◆ EXCERPTED TEXT ◆

·····

Tesla employees say automaker produces flawed parts requiring costly rework - ilamont
https://www.cnbc.com/2018/03/14/tesla-manufacturing-high-volume-of-flawed-parts-employees.html
======
csours
Disclaimer up front: I work for a Tesla competitor.

Tesla is making several very interesting bets on the Model 3.

 _Bet 1: Model 3 mix -_ Tesla is betting that the ratio of expensive, high-
content Model 3s to cheap, low-content Model 3s will be sufficient to make
enough money to offset investments and pay back loans.

It will not be sufficient to make a small profit on each Model 3 sold given
the debt load that Tesla has accrued, so they will want to sell a good ratio
of expensive Model 3s.

If it takes to long to produce the cheaper Model 3s, Tesla will lose some
potential customers. Many investors are looking at that "top line" right now -
the number of customers and potential customers. If the top line moves too
much, investors may get spooked.

·····

◆ INFORMATION PROVIDED ◆
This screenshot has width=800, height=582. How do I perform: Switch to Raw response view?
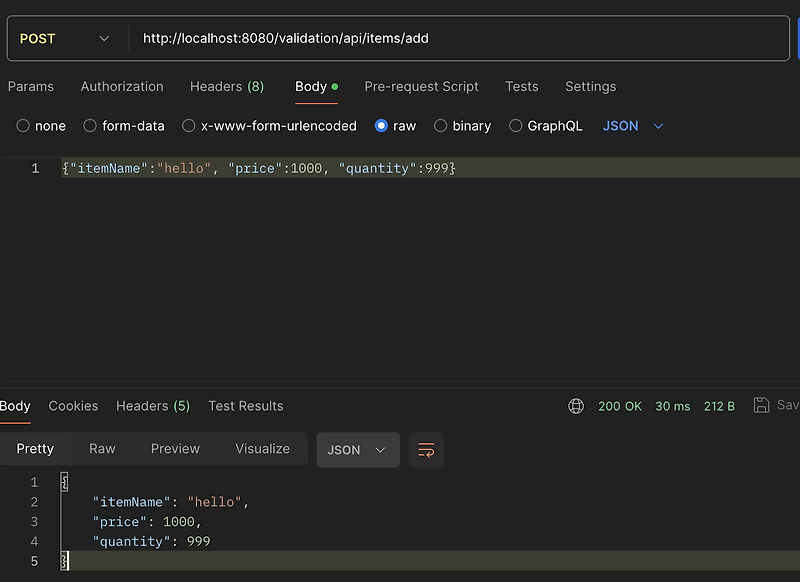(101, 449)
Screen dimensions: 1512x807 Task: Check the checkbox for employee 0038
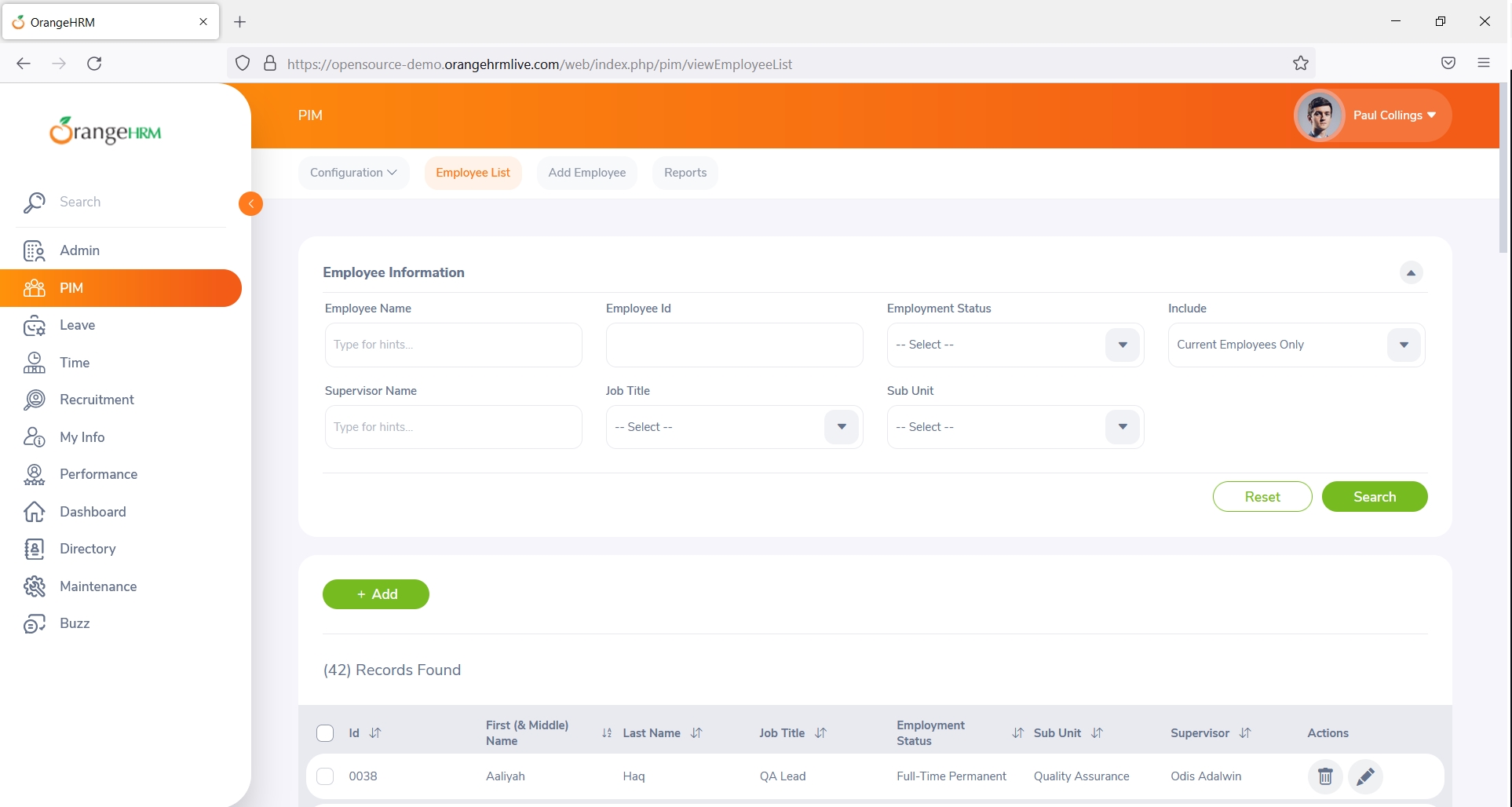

·····

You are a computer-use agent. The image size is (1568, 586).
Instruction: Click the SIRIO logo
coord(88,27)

·····

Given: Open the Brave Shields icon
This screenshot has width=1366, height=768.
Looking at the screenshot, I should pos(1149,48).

·····

◆ GIVEN INSTRUCTION A ◆
Repeat from the Tesla thread, word for word, the part that opens with the words containing "Tesla employees say" and closes with "a Tesla competitor.".
◆ GIVEN INSTRUCTION B ◆
Render this sentence from the Tesla thread in Spanish: "Tesla is making several very interesting bets on the Model 3."
◆ GIVEN INSTRUCTION C ◆
According to the Tesla thread, why will Tesla want to sell a good ratio of expensive Model 3s?

◆ COMPLETE RESPONSE A ◆
Tesla employees say automaker produces flawed parts requiring costly rework - ilamont
https://www.cnbc.com/2018/03/14/tesla-manufacturing-high-volume-of-flawed-parts-employees.html
======
csours
Disclaimer up front: I work for a Tesla competitor.

◆ COMPLETE RESPONSE B ◆
Tesla está haciendo varias apuestas muy interesantes con el Model 3.

◆ COMPLETE RESPONSE C ◆
Given the debt load Tesla has accrued, making a small profit on each Model 3 sold will not be enough. Tesla needs enough expensive, high-content Model 3s in the mix to offset its investments and pay back its loans.